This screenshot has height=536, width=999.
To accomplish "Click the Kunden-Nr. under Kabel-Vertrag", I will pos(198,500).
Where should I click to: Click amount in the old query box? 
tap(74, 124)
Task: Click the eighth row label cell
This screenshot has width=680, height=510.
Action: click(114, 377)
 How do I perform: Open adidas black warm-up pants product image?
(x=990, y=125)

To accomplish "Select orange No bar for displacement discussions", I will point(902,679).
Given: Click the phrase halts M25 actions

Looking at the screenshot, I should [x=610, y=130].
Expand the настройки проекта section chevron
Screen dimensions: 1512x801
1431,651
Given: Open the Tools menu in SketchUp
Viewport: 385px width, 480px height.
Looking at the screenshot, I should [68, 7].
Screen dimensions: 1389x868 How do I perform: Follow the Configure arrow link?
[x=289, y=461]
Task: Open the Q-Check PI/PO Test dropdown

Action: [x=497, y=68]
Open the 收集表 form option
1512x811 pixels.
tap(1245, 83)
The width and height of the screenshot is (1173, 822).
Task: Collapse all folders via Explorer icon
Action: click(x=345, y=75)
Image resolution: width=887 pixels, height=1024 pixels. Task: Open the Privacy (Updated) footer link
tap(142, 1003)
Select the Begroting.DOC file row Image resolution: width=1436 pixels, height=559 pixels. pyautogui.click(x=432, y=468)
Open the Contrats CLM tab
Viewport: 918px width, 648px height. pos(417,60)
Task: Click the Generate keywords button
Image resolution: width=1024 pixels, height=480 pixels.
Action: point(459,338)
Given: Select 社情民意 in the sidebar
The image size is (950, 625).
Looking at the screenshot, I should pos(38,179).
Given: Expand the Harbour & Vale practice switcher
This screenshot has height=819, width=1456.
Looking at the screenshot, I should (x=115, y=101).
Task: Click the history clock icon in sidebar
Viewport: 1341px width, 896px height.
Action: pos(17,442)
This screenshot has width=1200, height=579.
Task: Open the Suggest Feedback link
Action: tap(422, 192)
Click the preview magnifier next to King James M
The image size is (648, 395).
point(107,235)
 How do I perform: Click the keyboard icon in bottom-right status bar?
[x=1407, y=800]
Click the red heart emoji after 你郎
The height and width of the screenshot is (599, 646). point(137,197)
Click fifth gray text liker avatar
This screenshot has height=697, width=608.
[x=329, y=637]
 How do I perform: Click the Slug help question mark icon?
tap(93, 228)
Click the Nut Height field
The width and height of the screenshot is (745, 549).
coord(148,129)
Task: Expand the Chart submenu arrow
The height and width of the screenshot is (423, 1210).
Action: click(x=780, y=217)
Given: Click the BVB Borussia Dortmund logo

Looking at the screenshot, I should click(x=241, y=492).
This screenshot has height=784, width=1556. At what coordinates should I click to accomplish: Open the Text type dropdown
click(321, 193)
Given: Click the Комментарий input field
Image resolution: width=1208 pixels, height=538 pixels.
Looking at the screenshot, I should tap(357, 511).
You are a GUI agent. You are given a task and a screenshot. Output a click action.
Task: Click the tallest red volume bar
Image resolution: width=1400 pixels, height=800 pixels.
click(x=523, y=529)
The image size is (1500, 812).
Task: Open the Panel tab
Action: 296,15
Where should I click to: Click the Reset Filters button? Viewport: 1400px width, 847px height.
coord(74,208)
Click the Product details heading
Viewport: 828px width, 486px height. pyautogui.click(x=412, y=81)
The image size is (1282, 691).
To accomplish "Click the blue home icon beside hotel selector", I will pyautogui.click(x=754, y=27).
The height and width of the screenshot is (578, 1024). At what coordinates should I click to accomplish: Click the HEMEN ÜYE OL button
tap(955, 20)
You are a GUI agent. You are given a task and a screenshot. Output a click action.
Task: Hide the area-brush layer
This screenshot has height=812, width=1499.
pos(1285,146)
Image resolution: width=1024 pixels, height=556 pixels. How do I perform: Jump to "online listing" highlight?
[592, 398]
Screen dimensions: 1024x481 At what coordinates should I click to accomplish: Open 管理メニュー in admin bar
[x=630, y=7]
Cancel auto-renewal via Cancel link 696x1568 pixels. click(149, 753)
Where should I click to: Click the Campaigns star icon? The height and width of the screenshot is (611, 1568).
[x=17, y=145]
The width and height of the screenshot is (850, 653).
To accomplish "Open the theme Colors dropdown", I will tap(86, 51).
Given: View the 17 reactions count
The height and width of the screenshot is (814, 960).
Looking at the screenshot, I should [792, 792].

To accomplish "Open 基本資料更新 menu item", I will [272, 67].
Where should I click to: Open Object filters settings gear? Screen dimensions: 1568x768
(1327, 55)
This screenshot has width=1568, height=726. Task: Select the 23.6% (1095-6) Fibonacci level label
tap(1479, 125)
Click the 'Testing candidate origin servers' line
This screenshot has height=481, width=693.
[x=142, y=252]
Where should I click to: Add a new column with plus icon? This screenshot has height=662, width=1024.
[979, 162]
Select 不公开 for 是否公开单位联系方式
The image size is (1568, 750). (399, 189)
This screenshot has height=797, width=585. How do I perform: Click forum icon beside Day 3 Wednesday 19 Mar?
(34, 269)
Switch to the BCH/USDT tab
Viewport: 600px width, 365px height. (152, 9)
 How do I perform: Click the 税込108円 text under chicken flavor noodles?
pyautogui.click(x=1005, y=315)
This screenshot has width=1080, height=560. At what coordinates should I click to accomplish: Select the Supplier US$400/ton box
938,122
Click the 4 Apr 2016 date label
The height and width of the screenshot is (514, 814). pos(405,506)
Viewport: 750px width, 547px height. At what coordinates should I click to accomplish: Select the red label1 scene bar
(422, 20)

WHAT IS REQUIRED
Copy out all the entries shown above, character for character.

SOLVED PROBLEM
This screenshot has height=536, width=999.
To accomplish "Click the Kunden-Nr. under Kabel-Vertrag", I will pos(198,500).
Where should I click to: Click amount in the old query box? 
tap(74, 124)
Task: Click the eighth row label cell
This screenshot has width=680, height=510.
Action: click(114, 377)
 How do I perform: Open adidas black warm-up pants product image?
(x=990, y=125)

To accomplish "Select orange No bar for displacement discussions", I will point(902,679).
Given: Click the phrase halts M25 actions

Looking at the screenshot, I should [x=610, y=130].
Expand the настройки проекта section chevron
Screen dimensions: 1512x801
1431,651
Given: Open the Tools menu in SketchUp
Viewport: 385px width, 480px height.
Looking at the screenshot, I should [68, 7].
Screen dimensions: 1389x868 How do I perform: Follow the Configure arrow link?
[x=289, y=461]
Task: Open the Q-Check PI/PO Test dropdown

Action: [x=497, y=68]
Open the 收集表 form option
1512x811 pixels.
tap(1245, 83)
The width and height of the screenshot is (1173, 822).
Task: Collapse all folders via Explorer icon
Action: click(x=345, y=75)
Image resolution: width=887 pixels, height=1024 pixels. Task: Open the Privacy (Updated) footer link
tap(142, 1003)
Select the Begroting.DOC file row Image resolution: width=1436 pixels, height=559 pixels. pyautogui.click(x=432, y=468)
Open the Contrats CLM tab
Viewport: 918px width, 648px height. pos(417,60)
Task: Click the Generate keywords button
Image resolution: width=1024 pixels, height=480 pixels.
Action: point(459,338)
Given: Select 社情民意 in the sidebar
The image size is (950, 625).
Looking at the screenshot, I should pos(38,179).
Given: Expand the Harbour & Vale practice switcher
This screenshot has height=819, width=1456.
Looking at the screenshot, I should (x=115, y=101).
Task: Click the history clock icon in sidebar
Viewport: 1341px width, 896px height.
Action: pos(17,442)
This screenshot has width=1200, height=579.
Task: Open the Suggest Feedback link
Action: tap(422, 192)
Click the preview magnifier next to King James M
The image size is (648, 395).
point(107,235)
 How do I perform: Click the keyboard icon in bottom-right status bar?
[x=1407, y=800]
Click the red heart emoji after 你郎
The height and width of the screenshot is (599, 646). point(137,197)
Click fifth gray text liker avatar
This screenshot has height=697, width=608.
[x=329, y=637]
 How do I perform: Click the Slug help question mark icon?
tap(93, 228)
Click the Nut Height field
The width and height of the screenshot is (745, 549).
coord(148,129)
Task: Expand the Chart submenu arrow
The height and width of the screenshot is (423, 1210).
Action: click(x=780, y=217)
Given: Click the BVB Borussia Dortmund logo

Looking at the screenshot, I should click(x=241, y=492).
This screenshot has height=784, width=1556. At what coordinates should I click to accomplish: Open the Text type dropdown
click(321, 193)
Given: Click the Комментарий input field
Image resolution: width=1208 pixels, height=538 pixels.
Looking at the screenshot, I should tap(357, 511).
You are a GUI agent. You are given a task and a screenshot. Output a click action.
Task: Click the tallest red volume bar
Image resolution: width=1400 pixels, height=800 pixels.
click(x=523, y=529)
The image size is (1500, 812).
Task: Open the Panel tab
Action: 296,15
Where should I click to: Click the Reset Filters button? Viewport: 1400px width, 847px height.
coord(74,208)
Click the Product details heading
Viewport: 828px width, 486px height. pyautogui.click(x=412, y=81)
The image size is (1282, 691).
To accomplish "Click the blue home icon beside hotel selector", I will pyautogui.click(x=754, y=27).
The height and width of the screenshot is (578, 1024). At what coordinates should I click to accomplish: Click the HEMEN ÜYE OL button
tap(955, 20)
You are a GUI agent. You are given a task and a screenshot. Output a click action.
Task: Hide the area-brush layer
This screenshot has height=812, width=1499.
pos(1285,146)
Image resolution: width=1024 pixels, height=556 pixels. How do I perform: Jump to "online listing" highlight?
[592, 398]
Screen dimensions: 1024x481 At what coordinates should I click to accomplish: Open 管理メニュー in admin bar
[x=630, y=7]
Cancel auto-renewal via Cancel link 696x1568 pixels. click(149, 753)
Where should I click to: Click the Campaigns star icon? The height and width of the screenshot is (611, 1568).
[x=17, y=145]
The width and height of the screenshot is (850, 653).
To accomplish "Open the theme Colors dropdown", I will tap(86, 51).
Given: View the 17 reactions count
The height and width of the screenshot is (814, 960).
Looking at the screenshot, I should [792, 792].

To accomplish "Open 基本資料更新 menu item", I will [272, 67].
Where should I click to: Open Object filters settings gear? Screen dimensions: 1568x768
(1327, 55)
This screenshot has width=1568, height=726. Task: Select the 23.6% (1095-6) Fibonacci level label
tap(1479, 125)
Click the 'Testing candidate origin servers' line
This screenshot has height=481, width=693.
[x=142, y=252]
Where should I click to: Add a new column with plus icon? This screenshot has height=662, width=1024.
[979, 162]
Select 不公开 for 是否公开单位联系方式
The image size is (1568, 750). (399, 189)
This screenshot has height=797, width=585. How do I perform: Click forum icon beside Day 3 Wednesday 19 Mar?
(34, 269)
Switch to the BCH/USDT tab
Viewport: 600px width, 365px height. (152, 9)
 How do I perform: Click the 税込108円 text under chicken flavor noodles?
pyautogui.click(x=1005, y=315)
This screenshot has width=1080, height=560. At what coordinates should I click to accomplish: Select the Supplier US$400/ton box
938,122
Click the 4 Apr 2016 date label
The height and width of the screenshot is (514, 814). pos(405,506)
Viewport: 750px width, 547px height. At what coordinates should I click to accomplish: Select the red label1 scene bar
(422, 20)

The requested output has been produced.